▸ **Action item**: Keeping every character in place, output all the data.

Record extracts Block Start

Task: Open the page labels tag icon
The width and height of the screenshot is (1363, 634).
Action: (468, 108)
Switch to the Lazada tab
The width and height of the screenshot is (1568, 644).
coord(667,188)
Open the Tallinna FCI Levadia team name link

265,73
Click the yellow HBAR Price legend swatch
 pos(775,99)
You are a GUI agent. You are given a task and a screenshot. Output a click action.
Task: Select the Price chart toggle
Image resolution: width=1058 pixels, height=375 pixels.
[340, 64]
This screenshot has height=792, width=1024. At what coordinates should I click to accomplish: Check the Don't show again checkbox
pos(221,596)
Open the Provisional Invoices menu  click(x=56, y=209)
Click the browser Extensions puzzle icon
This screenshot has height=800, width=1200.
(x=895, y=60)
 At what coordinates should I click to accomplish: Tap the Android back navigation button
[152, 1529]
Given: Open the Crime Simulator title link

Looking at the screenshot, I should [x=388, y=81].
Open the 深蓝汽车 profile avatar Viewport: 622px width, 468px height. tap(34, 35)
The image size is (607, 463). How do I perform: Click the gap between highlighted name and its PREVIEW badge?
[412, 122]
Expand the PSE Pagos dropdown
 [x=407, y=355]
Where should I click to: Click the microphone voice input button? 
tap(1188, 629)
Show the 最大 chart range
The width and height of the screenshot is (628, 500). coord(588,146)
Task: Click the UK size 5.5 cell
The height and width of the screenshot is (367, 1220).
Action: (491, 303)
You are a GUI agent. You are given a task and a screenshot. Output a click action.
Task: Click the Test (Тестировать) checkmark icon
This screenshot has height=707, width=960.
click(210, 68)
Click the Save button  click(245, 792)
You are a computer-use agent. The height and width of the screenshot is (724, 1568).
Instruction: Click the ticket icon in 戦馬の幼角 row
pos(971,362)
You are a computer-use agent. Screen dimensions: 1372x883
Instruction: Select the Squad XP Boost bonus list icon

Record extracts Block End

▸ **Result for this task**:
Task: Open the page labels tag icon
The width and height of the screenshot is (1363, 634).
Action: (468, 108)
Switch to the Lazada tab
The width and height of the screenshot is (1568, 644).
coord(667,188)
Open the Tallinna FCI Levadia team name link

265,73
Click the yellow HBAR Price legend swatch
 pos(775,99)
You are a GUI agent. You are given a task and a screenshot. Output a click action.
Task: Select the Price chart toggle
Image resolution: width=1058 pixels, height=375 pixels.
[340, 64]
This screenshot has height=792, width=1024. At what coordinates should I click to accomplish: Check the Don't show again checkbox
pos(221,596)
Open the Provisional Invoices menu  click(x=56, y=209)
Click the browser Extensions puzzle icon
This screenshot has height=800, width=1200.
(x=895, y=60)
 At what coordinates should I click to accomplish: Tap the Android back navigation button
[152, 1529]
Given: Open the Crime Simulator title link

Looking at the screenshot, I should [x=388, y=81].
Open the 深蓝汽车 profile avatar Viewport: 622px width, 468px height. tap(34, 35)
The image size is (607, 463). How do I perform: Click the gap between highlighted name and its PREVIEW badge?
[412, 122]
Expand the PSE Pagos dropdown
 [x=407, y=355]
Where should I click to: Click the microphone voice input button? 
tap(1188, 629)
Show the 最大 chart range
The width and height of the screenshot is (628, 500). coord(588,146)
Task: Click the UK size 5.5 cell
The height and width of the screenshot is (367, 1220).
Action: (491, 303)
You are a GUI agent. You are given a task and a screenshot. Output a click action.
Task: Click the Test (Тестировать) checkmark icon
This screenshot has height=707, width=960.
click(210, 68)
Click the Save button  click(245, 792)
You are a computer-use agent. The height and width of the screenshot is (724, 1568).
Instruction: Click the ticket icon in 戦馬の幼角 row
pos(971,362)
You are a computer-use agent. Screen dimensions: 1372x883
Instruction: Select the Squad XP Boost bonus list icon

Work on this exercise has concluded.